=== Record extracts ===

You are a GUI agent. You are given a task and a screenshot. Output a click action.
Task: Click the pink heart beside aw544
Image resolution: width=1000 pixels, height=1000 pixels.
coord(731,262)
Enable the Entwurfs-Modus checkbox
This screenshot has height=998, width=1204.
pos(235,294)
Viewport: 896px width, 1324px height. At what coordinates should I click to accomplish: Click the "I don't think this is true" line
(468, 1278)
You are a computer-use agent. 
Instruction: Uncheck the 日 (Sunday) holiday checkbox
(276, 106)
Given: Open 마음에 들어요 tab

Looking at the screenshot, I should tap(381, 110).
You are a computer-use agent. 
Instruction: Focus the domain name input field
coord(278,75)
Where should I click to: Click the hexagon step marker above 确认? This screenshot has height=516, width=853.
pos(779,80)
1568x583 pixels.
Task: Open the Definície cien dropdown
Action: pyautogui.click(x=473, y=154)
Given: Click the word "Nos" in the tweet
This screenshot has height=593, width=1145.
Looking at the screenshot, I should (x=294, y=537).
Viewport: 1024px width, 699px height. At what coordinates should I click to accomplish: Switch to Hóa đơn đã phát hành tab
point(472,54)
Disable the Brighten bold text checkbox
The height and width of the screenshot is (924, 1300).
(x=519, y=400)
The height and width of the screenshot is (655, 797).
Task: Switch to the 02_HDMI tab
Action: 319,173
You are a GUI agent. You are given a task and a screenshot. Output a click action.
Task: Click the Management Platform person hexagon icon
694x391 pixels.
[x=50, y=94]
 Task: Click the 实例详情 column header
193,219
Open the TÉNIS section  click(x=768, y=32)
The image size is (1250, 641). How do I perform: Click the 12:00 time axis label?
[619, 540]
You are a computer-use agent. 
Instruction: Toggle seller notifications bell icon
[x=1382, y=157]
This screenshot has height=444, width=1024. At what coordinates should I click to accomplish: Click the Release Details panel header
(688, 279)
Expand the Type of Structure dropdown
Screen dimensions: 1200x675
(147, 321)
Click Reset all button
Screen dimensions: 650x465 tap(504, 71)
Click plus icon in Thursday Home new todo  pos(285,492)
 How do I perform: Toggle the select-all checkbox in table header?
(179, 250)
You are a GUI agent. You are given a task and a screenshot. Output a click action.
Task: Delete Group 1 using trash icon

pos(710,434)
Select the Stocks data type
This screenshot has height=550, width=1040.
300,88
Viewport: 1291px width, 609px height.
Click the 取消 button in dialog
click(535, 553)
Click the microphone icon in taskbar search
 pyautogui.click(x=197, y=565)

===

Activity: The complete listing is to be repeated exactly.

Result:
You are a GUI agent. You are given a task and a screenshot. Output a click action.
Task: Click the pink heart beside aw544
Image resolution: width=1000 pixels, height=1000 pixels.
coord(731,262)
Enable the Entwurfs-Modus checkbox
This screenshot has height=998, width=1204.
pos(235,294)
Viewport: 896px width, 1324px height. At what coordinates should I click to accomplish: Click the "I don't think this is true" line
(468, 1278)
You are a computer-use agent. 
Instruction: Uncheck the 日 (Sunday) holiday checkbox
(276, 106)
Given: Open 마음에 들어요 tab

Looking at the screenshot, I should tap(381, 110).
You are a computer-use agent. 
Instruction: Focus the domain name input field
coord(278,75)
Where should I click to: Click the hexagon step marker above 确认? This screenshot has height=516, width=853.
pos(779,80)
1568x583 pixels.
Task: Open the Definície cien dropdown
Action: pyautogui.click(x=473, y=154)
Given: Click the word "Nos" in the tweet
This screenshot has height=593, width=1145.
Looking at the screenshot, I should (x=294, y=537).
Viewport: 1024px width, 699px height. At what coordinates should I click to accomplish: Switch to Hóa đơn đã phát hành tab
point(472,54)
Disable the Brighten bold text checkbox
The height and width of the screenshot is (924, 1300).
(x=519, y=400)
The height and width of the screenshot is (655, 797).
Task: Switch to the 02_HDMI tab
Action: 319,173
You are a GUI agent. You are given a task and a screenshot. Output a click action.
Task: Click the Management Platform person hexagon icon
694x391 pixels.
[x=50, y=94]
 Task: Click the 实例详情 column header
193,219
Open the TÉNIS section  click(x=768, y=32)
The image size is (1250, 641). How do I perform: Click the 12:00 time axis label?
[619, 540]
You are a computer-use agent. 
Instruction: Toggle seller notifications bell icon
[x=1382, y=157]
This screenshot has height=444, width=1024. At what coordinates should I click to accomplish: Click the Release Details panel header
(688, 279)
Expand the Type of Structure dropdown
Screen dimensions: 1200x675
(147, 321)
Click Reset all button
Screen dimensions: 650x465 tap(504, 71)
Click plus icon in Thursday Home new todo  pos(285,492)
 How do I perform: Toggle the select-all checkbox in table header?
(179, 250)
You are a GUI agent. You are given a task and a screenshot. Output a click action.
Task: Delete Group 1 using trash icon

pos(710,434)
Select the Stocks data type
This screenshot has height=550, width=1040.
300,88
Viewport: 1291px width, 609px height.
Click the 取消 button in dialog
click(535, 553)
Click the microphone icon in taskbar search
 pyautogui.click(x=197, y=565)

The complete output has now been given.